Defendants Await Reduced Sentences Under Recently Passed Prop 47
Another large group of defendants charged with drug-related and other nonviolent violations will seek today to have the crimes they face reduced from felonies to misdemeanors under Proposition 47.
Defendants have been seeking such reductions since voters approved Proposition 47 earlier this month, and prosecutors are bracing for about 4,000 cases in Orange County alone.
Proposition 47 lowers the classification of most nonviolent property and drug crimes from felonies to misdemeanors unless the defendant has prior convictions for murder, rape, some sex offenses or gun crimes. Defendants who have already been sentenced can petition the court for a do-over under the new law.
Prosecutors are warning that some hardened criminals have already taken advantage of the new law. Defense attorneys argue that the proposition is offering a second chance to drug addicts while also helping to alleviate jail and prison overcrowding.
"Our resources are being stretched" because of the flood of new legal action spurred by Proposition 47, according to Susan Kang Schroeder, chief of staff for Orange County District Attorney Tony Rackauckas.
"This is one of the worst things that has ever happened to public safety," Schroeder added.
Schroeder pointed to the case of Steven Delgado, a four-striker, whose took advantage of the new law Nov. 12 for his most recent case of possession of methamphetamine.
Delgado was convicted of murder in 1990, but the conviction was overturned on appeal and in 2000 he struck a deal to plead guilty to manslaughter instead, Schroeder said.
Delgado was sentenced to 11 years in prison and was back in trouble with the law again in 2004 when he pleaded guilty to felony assault with great bodily injury as well as criminal threats and domestic violence, Schroeder said. For that, he was sentenced to a dozen years in prison.
Thanks to Proposition 47, he pleaded guilty to a misdemeanor and was sentenced to 180 days in jail and three years of formal probation, Schroeder said.

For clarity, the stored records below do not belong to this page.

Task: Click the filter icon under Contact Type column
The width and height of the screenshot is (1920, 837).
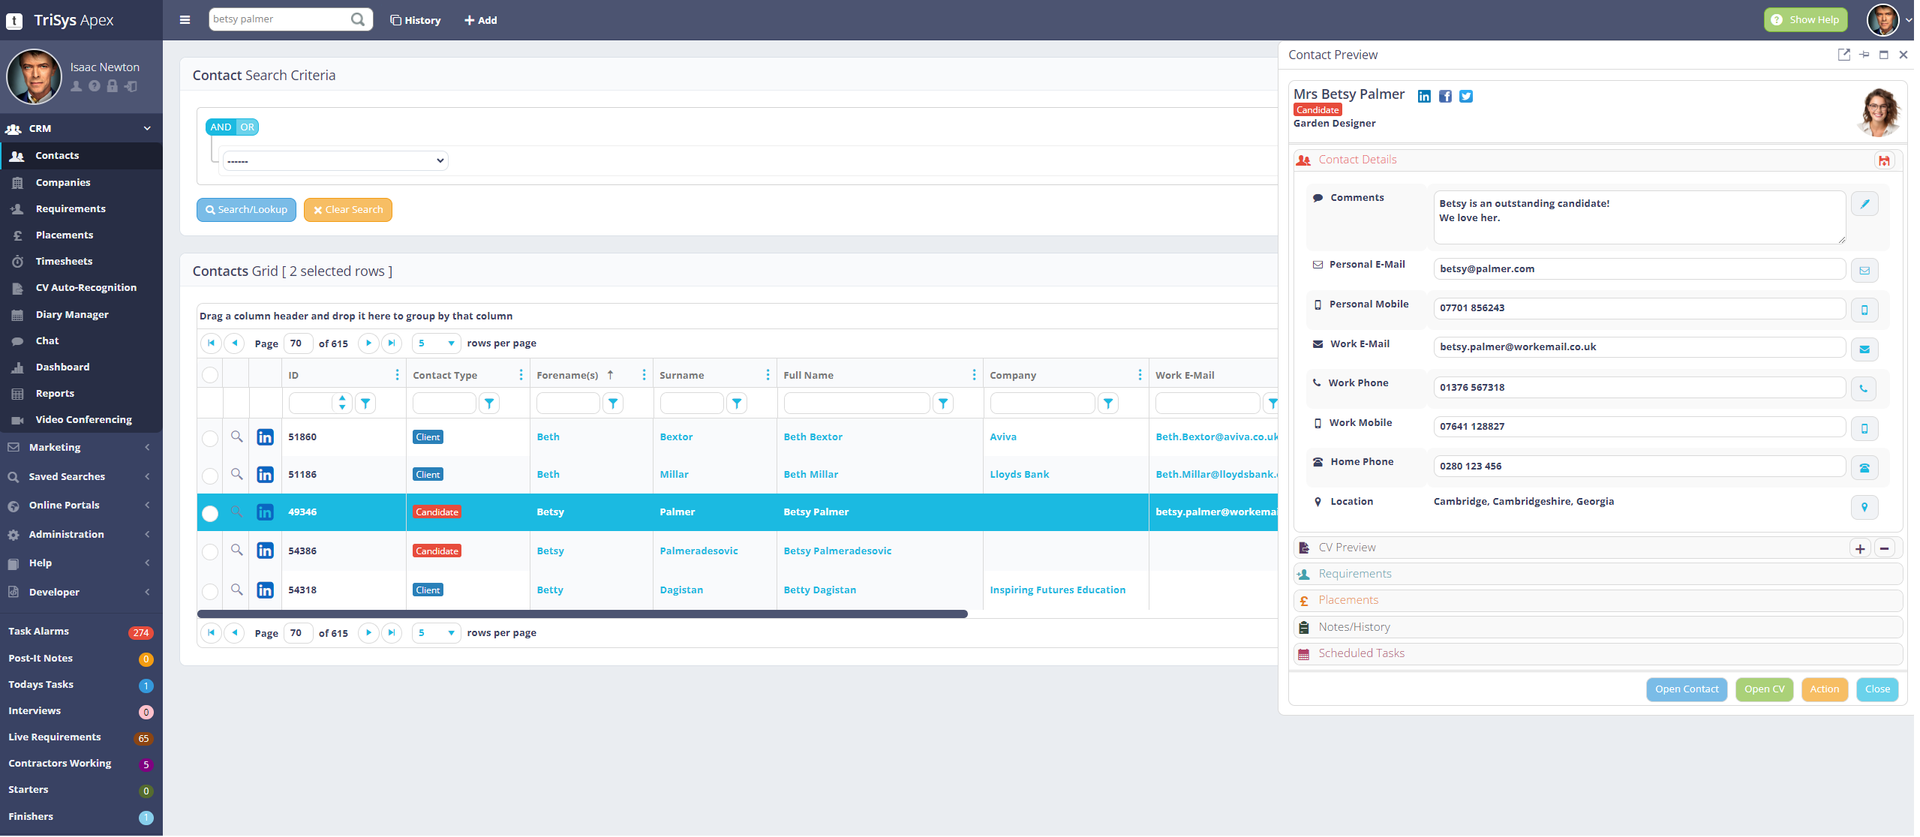Action: coord(489,403)
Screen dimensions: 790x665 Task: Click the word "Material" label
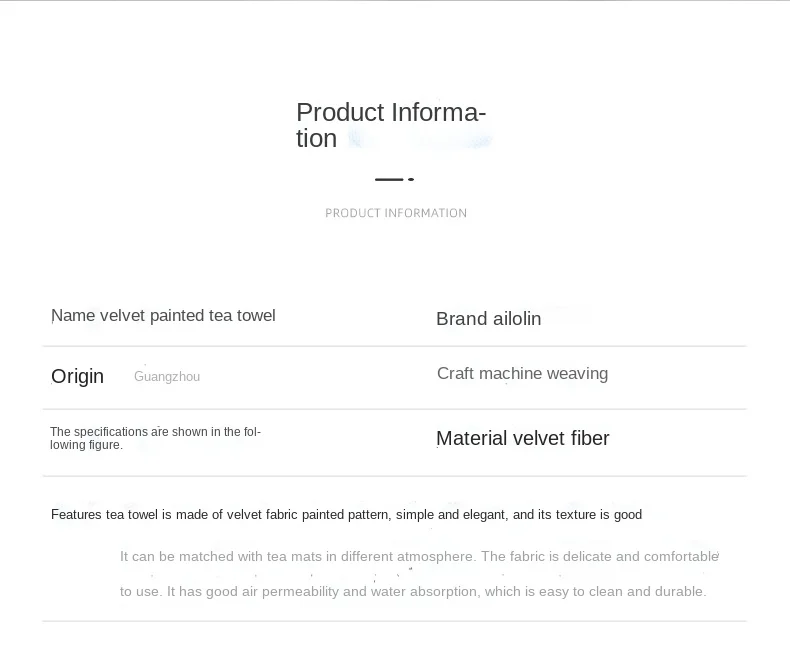[x=473, y=438]
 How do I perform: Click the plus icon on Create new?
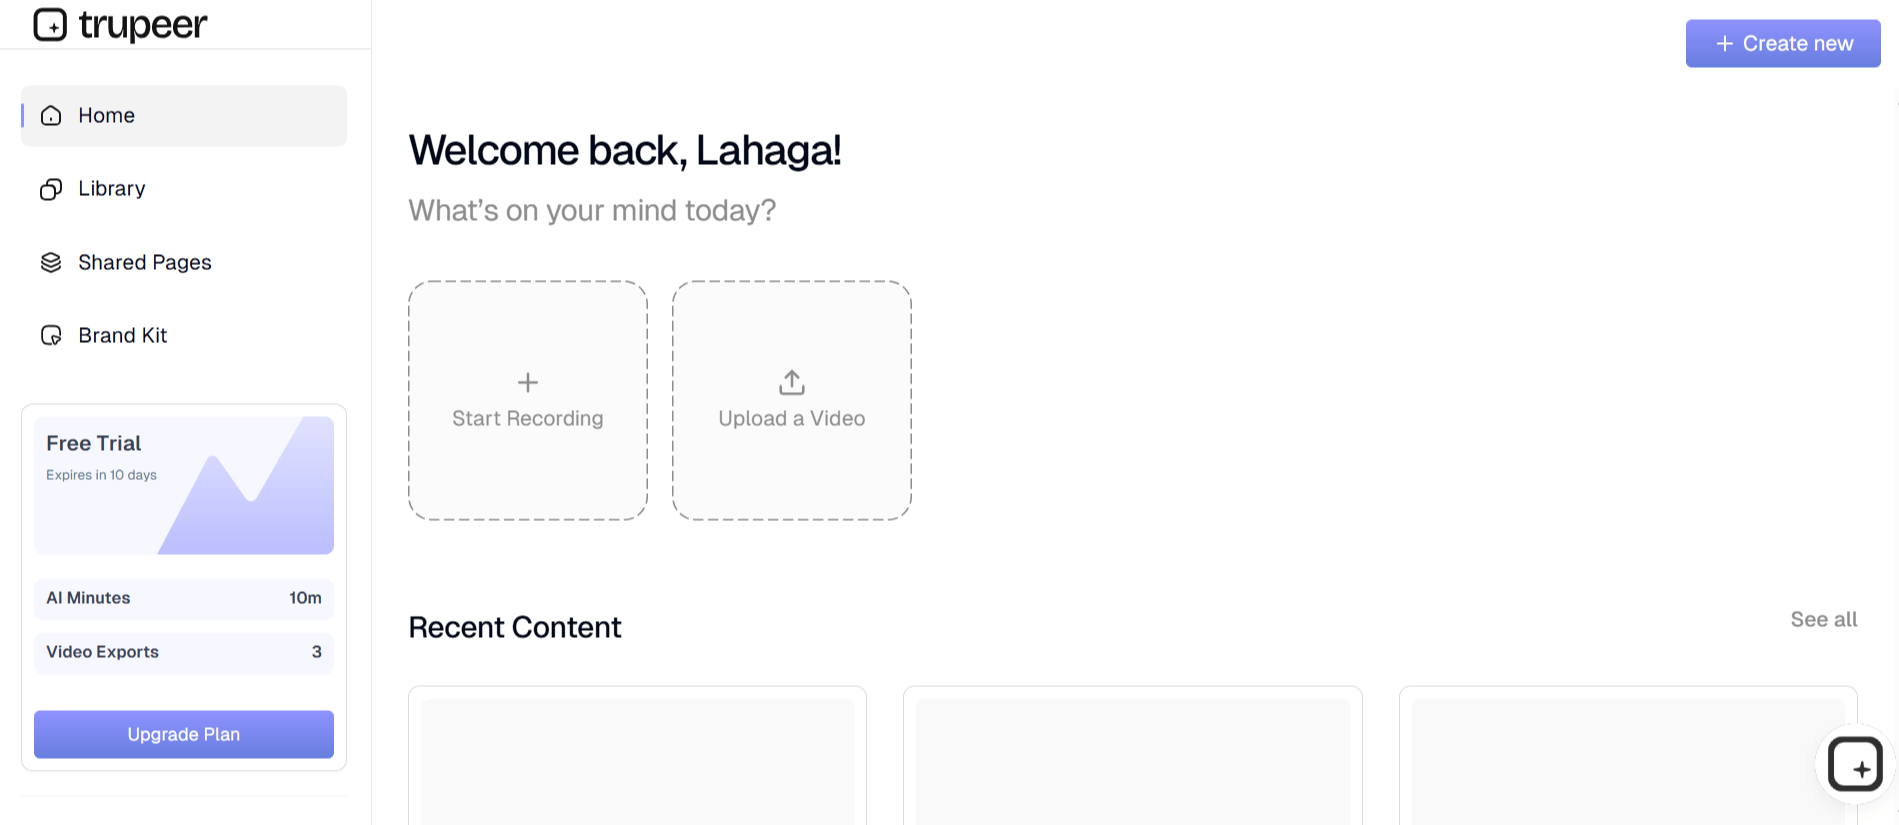1724,44
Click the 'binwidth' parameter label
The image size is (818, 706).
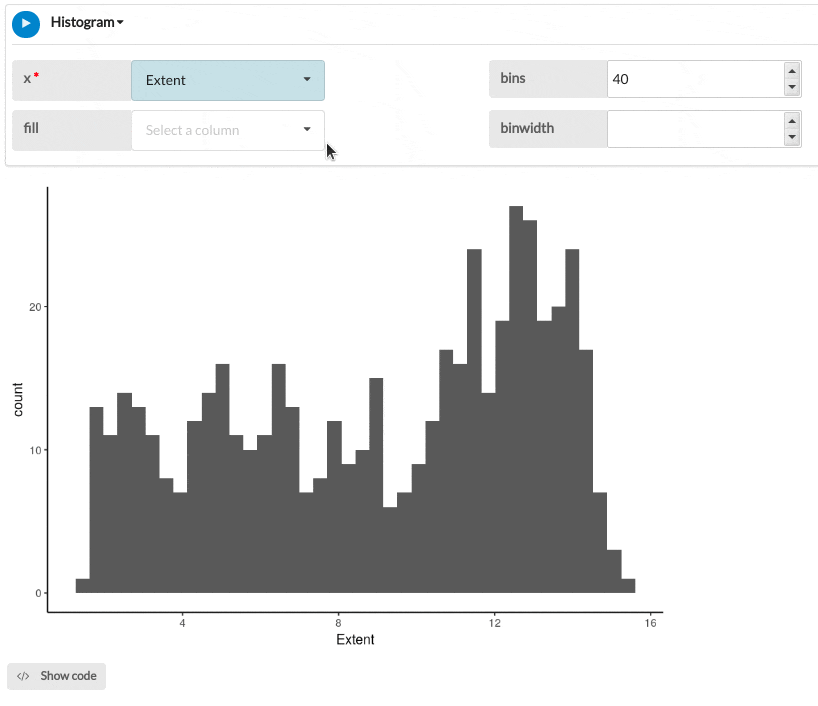coord(527,128)
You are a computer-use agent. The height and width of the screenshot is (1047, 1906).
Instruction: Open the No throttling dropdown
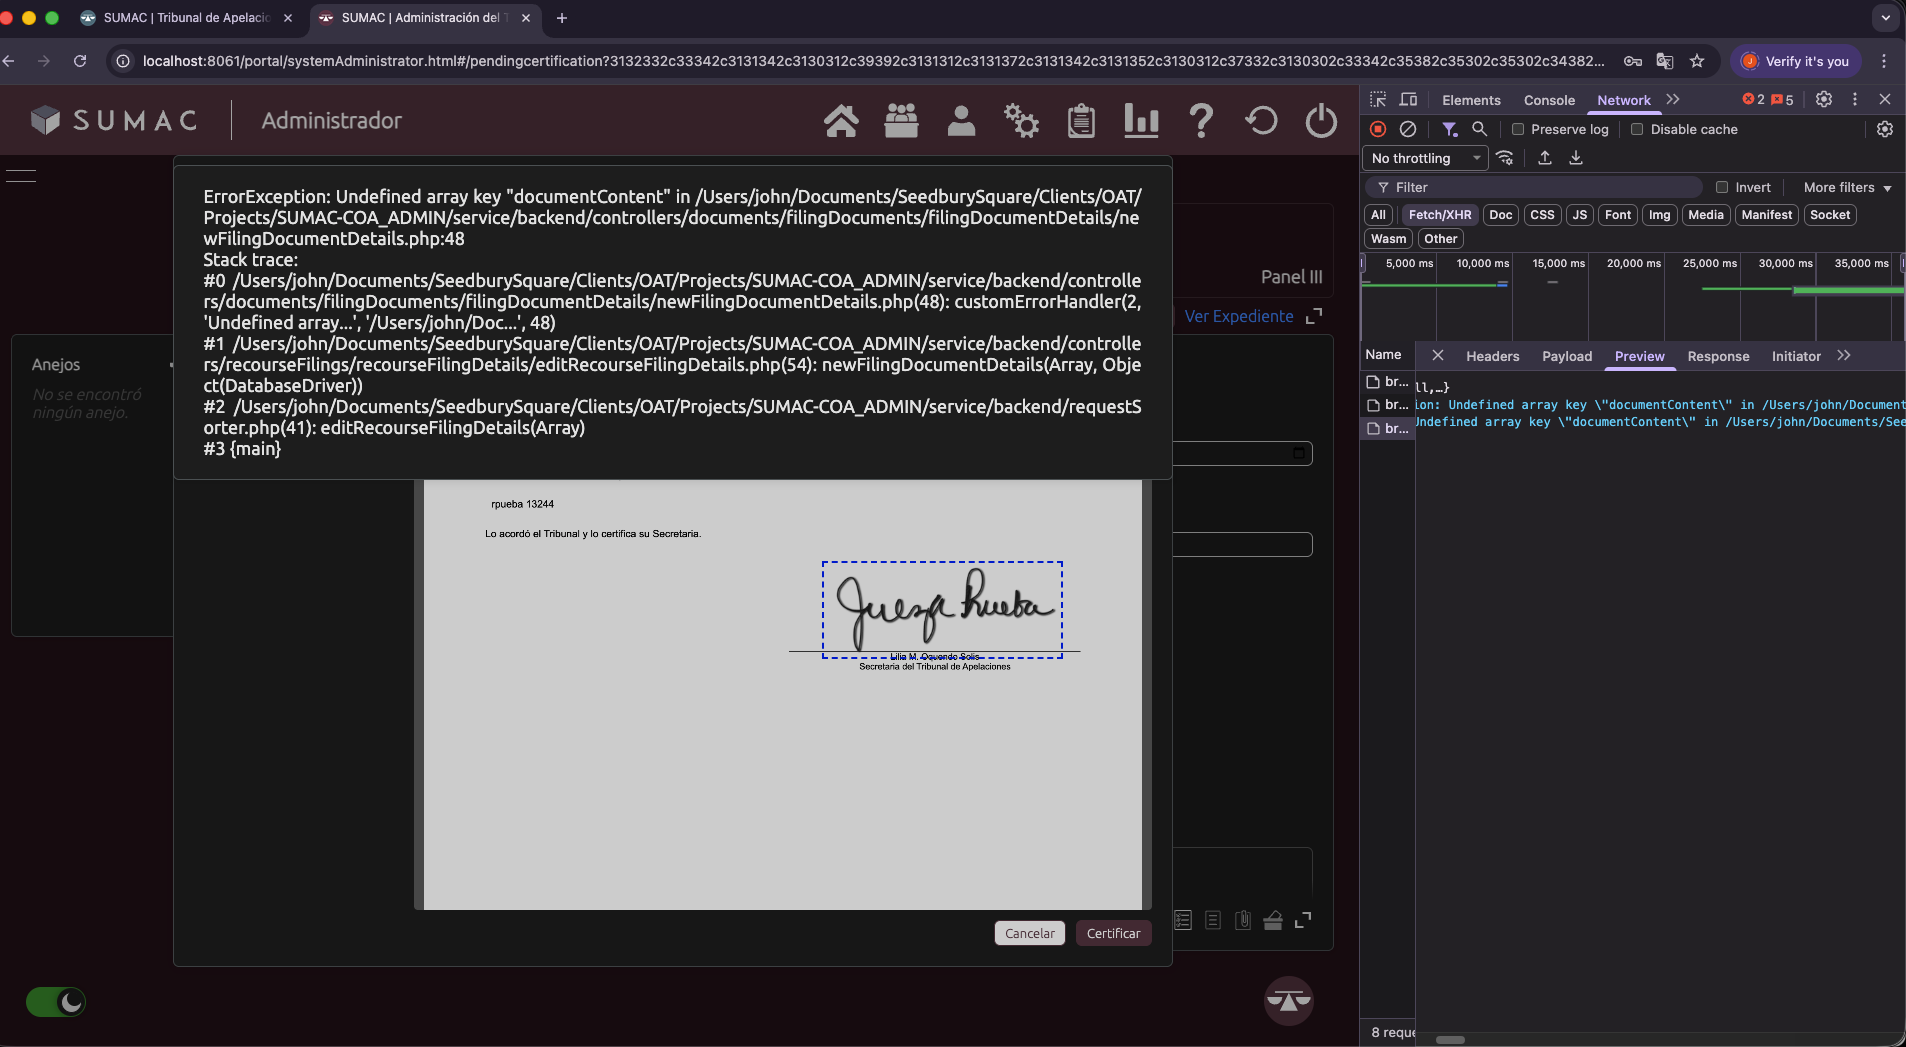(1424, 158)
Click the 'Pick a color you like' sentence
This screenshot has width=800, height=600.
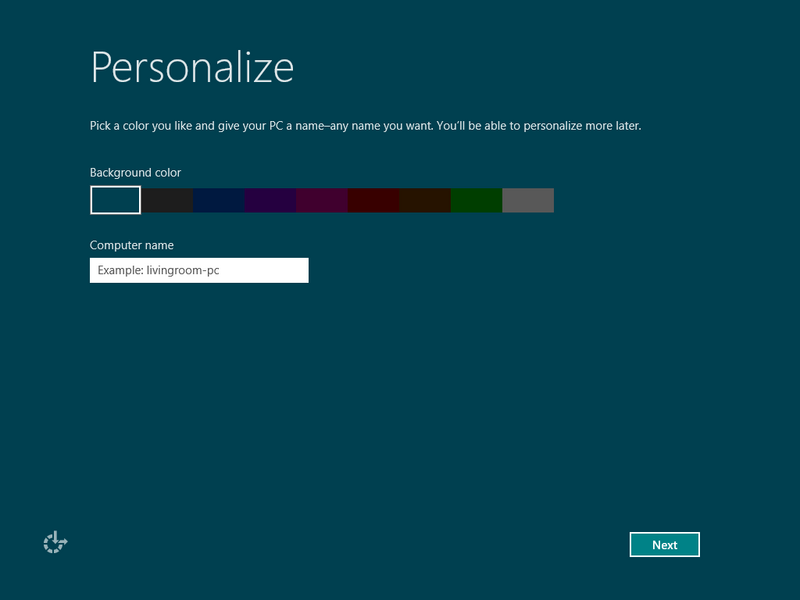(150, 126)
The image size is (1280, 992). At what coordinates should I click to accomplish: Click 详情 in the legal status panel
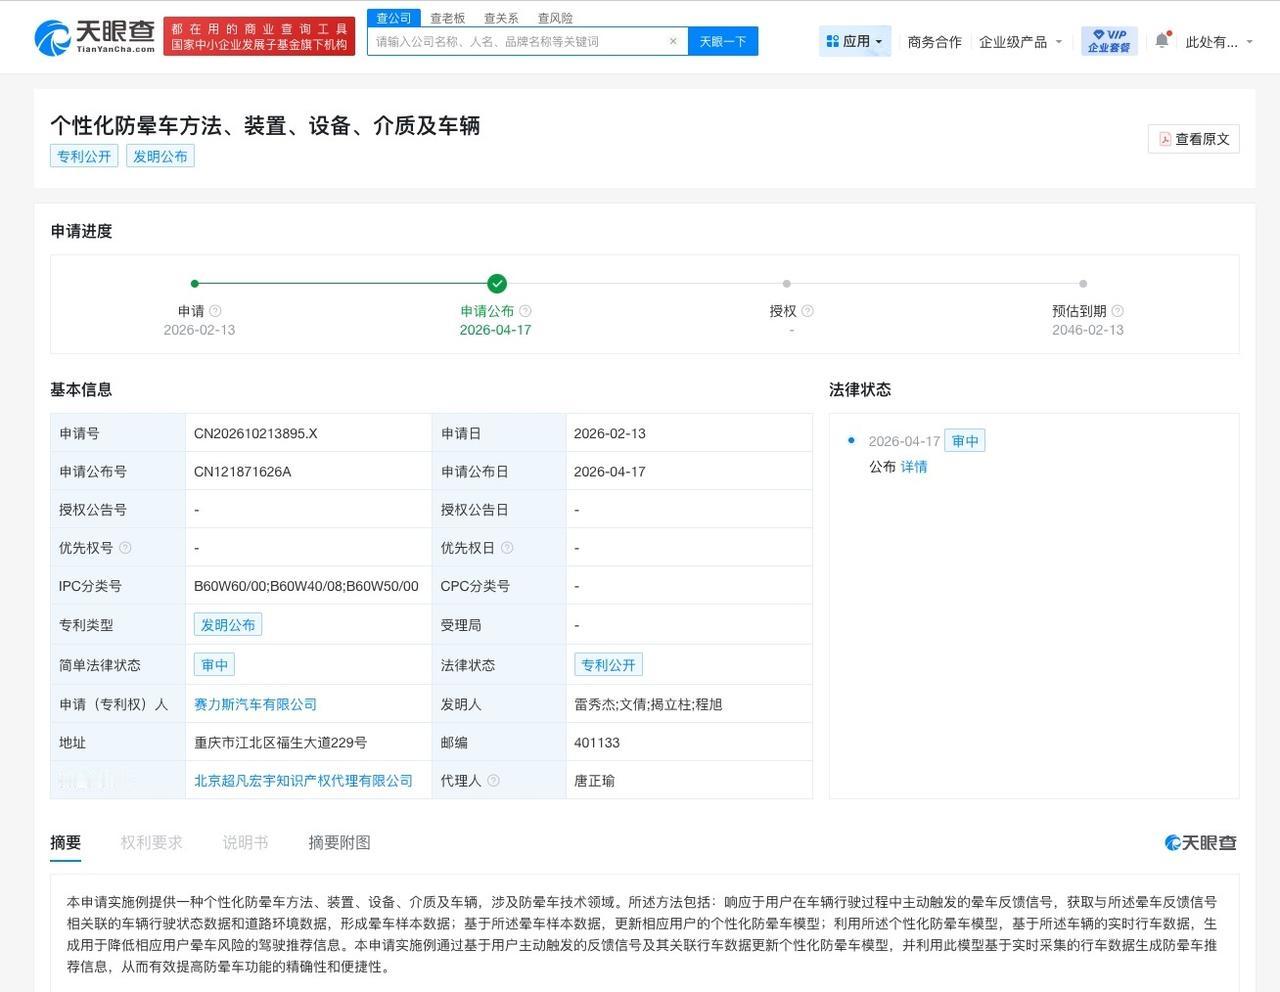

Attorney Kate Corrigan, a former prosecutor who recently completed a third term as president of the Orange County Criminal Defense Bar Association, said the District Attorney's Office is exaggerating the risk.
"The DA's office is going to use the scare tactic of the big, bad wolf is going to get out of jail when in fact the majority of the people getting released or who are deserving of release from Prop. 47 are low-level users, addicts saddled with felony convictions, many of whom become successful in future lives, but are still saddled with these convictions," Corrigan said.
A felony conviction can affect someone's right to vote, the ability to rent an apartment, obtain school loans or get a job, Corrigan said.